* **Entries shown**:
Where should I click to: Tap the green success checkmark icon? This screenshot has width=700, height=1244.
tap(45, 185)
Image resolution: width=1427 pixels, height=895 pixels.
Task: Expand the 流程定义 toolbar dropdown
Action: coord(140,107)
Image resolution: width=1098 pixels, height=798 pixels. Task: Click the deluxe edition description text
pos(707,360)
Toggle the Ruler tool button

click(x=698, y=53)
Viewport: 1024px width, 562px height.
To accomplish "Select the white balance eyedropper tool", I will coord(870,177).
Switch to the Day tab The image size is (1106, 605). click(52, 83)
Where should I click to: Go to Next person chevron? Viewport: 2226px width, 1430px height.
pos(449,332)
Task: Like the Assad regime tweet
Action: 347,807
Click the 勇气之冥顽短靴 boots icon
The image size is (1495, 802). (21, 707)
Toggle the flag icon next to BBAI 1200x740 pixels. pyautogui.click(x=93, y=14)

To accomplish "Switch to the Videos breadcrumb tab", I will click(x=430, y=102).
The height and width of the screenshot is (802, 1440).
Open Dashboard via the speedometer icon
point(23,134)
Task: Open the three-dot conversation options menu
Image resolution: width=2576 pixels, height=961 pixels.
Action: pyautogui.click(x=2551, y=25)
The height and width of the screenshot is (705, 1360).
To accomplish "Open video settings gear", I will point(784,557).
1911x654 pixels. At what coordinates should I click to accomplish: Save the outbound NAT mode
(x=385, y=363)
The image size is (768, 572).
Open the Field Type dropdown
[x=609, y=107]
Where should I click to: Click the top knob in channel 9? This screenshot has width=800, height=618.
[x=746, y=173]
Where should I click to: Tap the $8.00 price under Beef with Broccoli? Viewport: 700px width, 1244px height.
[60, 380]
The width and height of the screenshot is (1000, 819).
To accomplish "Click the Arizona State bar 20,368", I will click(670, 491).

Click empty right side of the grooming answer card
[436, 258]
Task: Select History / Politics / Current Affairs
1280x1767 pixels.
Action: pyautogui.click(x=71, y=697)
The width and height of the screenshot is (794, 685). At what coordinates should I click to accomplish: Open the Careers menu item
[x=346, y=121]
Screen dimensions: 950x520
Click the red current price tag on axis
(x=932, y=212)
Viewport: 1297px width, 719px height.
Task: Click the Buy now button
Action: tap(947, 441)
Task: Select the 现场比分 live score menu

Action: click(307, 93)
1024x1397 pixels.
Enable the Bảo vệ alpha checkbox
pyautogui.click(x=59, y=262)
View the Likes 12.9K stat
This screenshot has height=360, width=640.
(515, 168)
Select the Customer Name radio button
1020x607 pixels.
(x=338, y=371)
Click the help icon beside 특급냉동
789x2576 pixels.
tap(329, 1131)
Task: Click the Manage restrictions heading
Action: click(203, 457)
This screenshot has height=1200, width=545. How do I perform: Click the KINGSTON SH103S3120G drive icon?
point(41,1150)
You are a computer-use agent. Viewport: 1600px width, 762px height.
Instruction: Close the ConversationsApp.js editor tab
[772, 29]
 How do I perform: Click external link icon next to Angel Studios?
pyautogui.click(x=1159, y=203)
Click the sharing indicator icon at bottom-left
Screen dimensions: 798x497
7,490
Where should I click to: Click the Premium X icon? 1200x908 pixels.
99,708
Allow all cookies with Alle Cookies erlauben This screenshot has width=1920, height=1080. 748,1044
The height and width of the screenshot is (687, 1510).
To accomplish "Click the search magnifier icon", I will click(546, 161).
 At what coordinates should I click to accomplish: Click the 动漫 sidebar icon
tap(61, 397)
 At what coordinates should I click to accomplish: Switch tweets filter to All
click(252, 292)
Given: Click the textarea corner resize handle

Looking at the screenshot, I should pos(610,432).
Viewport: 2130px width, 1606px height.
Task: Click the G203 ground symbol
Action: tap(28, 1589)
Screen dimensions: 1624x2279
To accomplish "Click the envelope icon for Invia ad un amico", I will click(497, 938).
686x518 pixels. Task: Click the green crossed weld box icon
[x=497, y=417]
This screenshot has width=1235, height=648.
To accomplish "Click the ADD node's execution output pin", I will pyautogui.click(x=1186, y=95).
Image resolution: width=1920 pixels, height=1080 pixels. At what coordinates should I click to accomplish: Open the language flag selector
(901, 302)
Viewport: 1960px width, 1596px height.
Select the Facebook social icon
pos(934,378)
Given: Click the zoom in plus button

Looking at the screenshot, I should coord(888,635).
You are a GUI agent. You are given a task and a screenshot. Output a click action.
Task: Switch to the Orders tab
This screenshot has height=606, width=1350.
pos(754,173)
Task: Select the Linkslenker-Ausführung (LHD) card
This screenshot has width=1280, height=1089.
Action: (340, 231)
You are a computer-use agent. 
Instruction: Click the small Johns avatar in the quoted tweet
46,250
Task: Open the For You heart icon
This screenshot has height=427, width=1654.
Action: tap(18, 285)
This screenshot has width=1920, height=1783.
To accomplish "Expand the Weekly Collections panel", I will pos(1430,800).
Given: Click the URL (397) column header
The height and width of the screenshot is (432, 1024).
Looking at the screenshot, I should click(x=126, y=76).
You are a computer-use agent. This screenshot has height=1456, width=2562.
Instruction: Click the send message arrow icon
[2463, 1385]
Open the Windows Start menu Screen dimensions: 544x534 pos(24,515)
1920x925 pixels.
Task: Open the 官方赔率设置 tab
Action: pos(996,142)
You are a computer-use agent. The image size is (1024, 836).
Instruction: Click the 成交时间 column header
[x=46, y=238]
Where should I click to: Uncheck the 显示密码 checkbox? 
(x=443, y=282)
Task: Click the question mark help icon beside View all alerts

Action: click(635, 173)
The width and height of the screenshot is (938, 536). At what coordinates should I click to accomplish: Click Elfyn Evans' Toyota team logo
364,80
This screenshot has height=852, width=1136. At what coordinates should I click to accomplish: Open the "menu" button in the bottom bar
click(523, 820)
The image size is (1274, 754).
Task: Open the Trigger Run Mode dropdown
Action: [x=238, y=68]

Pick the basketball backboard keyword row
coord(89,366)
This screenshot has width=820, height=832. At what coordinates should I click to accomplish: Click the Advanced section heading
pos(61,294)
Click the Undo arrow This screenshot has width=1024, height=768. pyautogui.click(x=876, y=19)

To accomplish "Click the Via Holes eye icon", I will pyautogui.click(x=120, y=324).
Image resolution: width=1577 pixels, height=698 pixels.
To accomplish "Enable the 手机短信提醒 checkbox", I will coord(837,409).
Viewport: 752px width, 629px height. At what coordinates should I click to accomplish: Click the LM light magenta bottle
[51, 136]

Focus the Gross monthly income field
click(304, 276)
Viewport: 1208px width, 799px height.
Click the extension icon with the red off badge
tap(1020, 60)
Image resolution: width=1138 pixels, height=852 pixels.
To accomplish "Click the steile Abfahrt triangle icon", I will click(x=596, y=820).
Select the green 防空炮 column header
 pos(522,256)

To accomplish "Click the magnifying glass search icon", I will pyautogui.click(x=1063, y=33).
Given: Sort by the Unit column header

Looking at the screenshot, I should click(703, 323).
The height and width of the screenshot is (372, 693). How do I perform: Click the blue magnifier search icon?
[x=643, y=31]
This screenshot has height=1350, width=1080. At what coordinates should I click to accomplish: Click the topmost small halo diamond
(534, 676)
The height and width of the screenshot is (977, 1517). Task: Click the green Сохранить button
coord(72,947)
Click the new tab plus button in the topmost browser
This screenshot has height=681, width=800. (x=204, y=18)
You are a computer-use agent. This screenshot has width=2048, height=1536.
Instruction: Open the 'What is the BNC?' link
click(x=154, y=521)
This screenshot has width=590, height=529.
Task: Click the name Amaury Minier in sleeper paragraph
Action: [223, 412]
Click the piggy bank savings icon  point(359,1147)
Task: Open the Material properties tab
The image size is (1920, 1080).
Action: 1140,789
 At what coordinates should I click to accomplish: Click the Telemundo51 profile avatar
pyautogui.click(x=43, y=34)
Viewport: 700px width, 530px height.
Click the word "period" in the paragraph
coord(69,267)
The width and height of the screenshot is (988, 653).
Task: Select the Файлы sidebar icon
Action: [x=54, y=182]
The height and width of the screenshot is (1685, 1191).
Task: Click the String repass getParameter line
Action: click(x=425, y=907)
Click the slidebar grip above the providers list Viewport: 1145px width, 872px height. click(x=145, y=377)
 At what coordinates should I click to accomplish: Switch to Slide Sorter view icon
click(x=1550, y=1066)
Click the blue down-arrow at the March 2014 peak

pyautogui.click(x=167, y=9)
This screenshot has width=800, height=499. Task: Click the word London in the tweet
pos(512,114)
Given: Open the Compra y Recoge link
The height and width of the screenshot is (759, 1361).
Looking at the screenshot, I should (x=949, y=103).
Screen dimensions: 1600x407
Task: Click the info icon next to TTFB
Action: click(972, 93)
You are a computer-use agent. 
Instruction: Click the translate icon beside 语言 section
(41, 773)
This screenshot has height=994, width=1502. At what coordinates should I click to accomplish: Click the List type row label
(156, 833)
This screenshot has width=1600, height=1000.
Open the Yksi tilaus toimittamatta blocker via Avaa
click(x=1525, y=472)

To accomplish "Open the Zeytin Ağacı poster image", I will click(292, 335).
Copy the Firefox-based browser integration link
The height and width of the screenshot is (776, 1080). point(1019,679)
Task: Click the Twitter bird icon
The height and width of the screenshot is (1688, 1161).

* **Stated task**: Pull out each line of the records above that contains the string "computer". Uppercase and lowercase letters count as different.

* **The output**:
You are a computer-use agent. Viewport: 1600px width, 762px height.
You are a computer-use agent. 
You are a computer-use agent. This screenshot has height=1456, width=2562.
You are a computer-use agent. The image size is (1024, 836).
You are a computer-use agent. This screenshot has width=2048, height=1536.
You are a computer-use agent. 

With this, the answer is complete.